Quante volte chiudiamo spontaneamente le palpebre? Più spesso di quanto immaginiamo, e potrà sembrare strano ma anche gli animali terrestri lo fanno in continuazione. Un meccanismo involontario che si rivela fondamentale per preservare gli occhi, per pulirli e proteggerli, ma anche per comunicare.
Non si è mai però capito bene quali fossero le sue origini evolutive. Ecco che però un nuovo studio effettuato da un team di ricercatori, fra cui alcuni della Georgia Institute of Technology, ha finalmente approfondito la questione.
Secondo gli scienziati sbattere le palpebre è un adattamento alla vita sulla terraferma e nei primi organismi anfibi doveva essere presente un meccanismo molto simile a quello presente oggi nei pesci polmonati.
I risultati di questa ricerca molto interessante sono stati pubblicati sulla rivista Proceedings of the National Academies of Science (PNAS) e si concentrano su due specie di saltafango, un pesce che passa la maggior parte della sua giornata in pozze di fango umide accanto ai laghi salmastri e ai fiumi che bagnano la costa atlantica dell’Africa.
Queste specie, Periophthalmus barbarus e Periophthalmodon septemradiatus, sono alla base del grande albero evolutivo poiché, dai loro antenati sono nate le moderne creature a quattro zampe ovvero i tetrapodi.
L’ammiccamento come adattamento
«Mettendo a confronto l’anatomia e il comportamento dei saltafango con la documentazione fossile dei primi tetrapodi abbiamo confermato che l’origine dalla chiusura delle palpebre è un adattamento alla vita sulla terraferma. I nostri risultati permettono di comprendere meglio la nostra stessa biologia e di sollevare tutta una serie di nuove domande sulla varietà di comportamenti che vediamo nelle specie viventi» ha affermato Tom Stewart, ricercatore della Pennsylvania State e autore principale dell’articolo.
I saltafango non possiedono delle vere e proprie palpebre, ma aspirano l’occhio dentro la loro orbita, colma di liquidi che inumidisce l’organo e lo ripulisce dalle impurità. Per fare questi movimenti si avvalgono degli stessi muscoli oculari che hanno anche altri pesci, abbassano il bulbo oculare e lo avvolgono all’interno dell’orbita con una membrana protettiva che secondo gli scienziati è una sorta di proto-palpebra.
«La scoperta è molto importante perché dimostra che l’evoluzione di un comportamento nuovo e complesso può essere raggiunta utilizzando un insieme di strutture relativamente rudimentali» ha sostenuto Brett Aiello, co-autore dello studio.

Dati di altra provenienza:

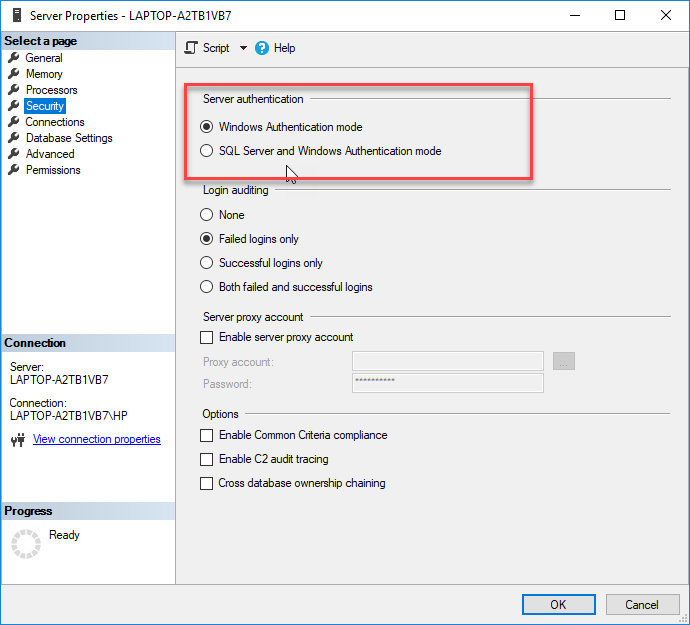Select None for login auditing

pos(207,215)
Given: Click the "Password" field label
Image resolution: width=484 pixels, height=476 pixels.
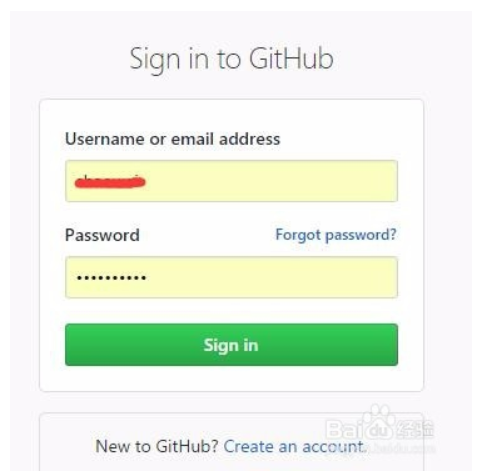Looking at the screenshot, I should click(x=102, y=235).
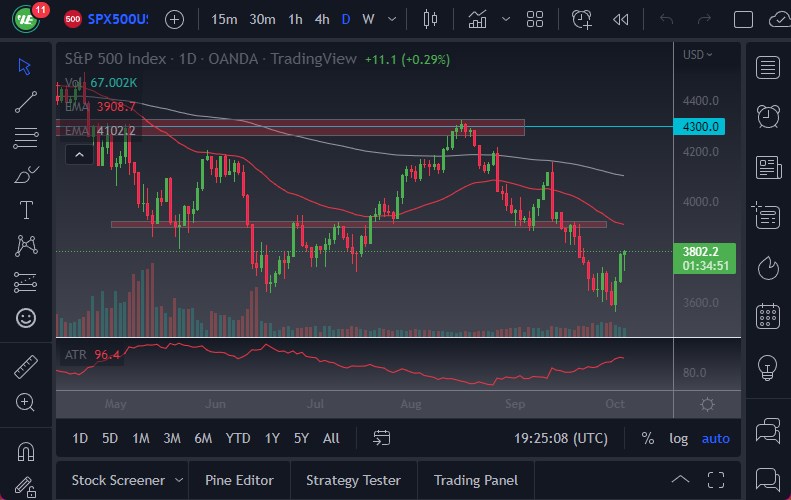Viewport: 791px width, 500px height.
Task: Set date range to YTD
Action: point(238,438)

Un meccanismo fondamentale
Gli animali hanno avuto bisogno di proteggere i loro occhi in questo modo per tre ragioni. La prima è legata alle condizioni di vita dei primi animali che si sono ritrovati sulla terraferma e dei saltafango. Questi pesci, infatti, possono vivere per settimane durante l’estate in una pozza con poca acqua, condizione che può lesionare gli occhi seccandoli. Risucchiare quindi gli occhi all’interno dell’orbita risulta un modo intelligente per risolvere il problema, bagnando la superficie.
La seconda spiegazione è legata alla pulizia degli occhi. Avvolgendo gli organi con una pellicola protettiva, infatti, gli animali eliminano in maniera efficace la sporcizia e il fango che si accumula. Infine, il terzo e ultimo motivo è dovuto alla protezione meccanica che spinge ancora oggi parecchi vertebrati a chiudere istintivamente le palpebre quando qualcosa o qualcuno sopraggiunge velocemente e inaspettatamente a minacciare il volto.
Dunque, secondo i ricercatori, le palpebre sono comparse poco dopo l’allontanamento risolutivo dall’acqua di specie simili ai saltafango.
«Tutti sbattiamo le palpebre senza pensarci troppo. Attraverso la nostra ricerca sui saltafango abbiamo finalmente dimostrato come il battito delle palpebre serva a una moltitudine di funzioni diverse, utili per adattarsi alla vita fuori dall’acqua, e ancora oggi noi mostriamo questa antica eredità dei nostri antenati» ha dichiarato Saad Bhamla, altro autore dell’articolo.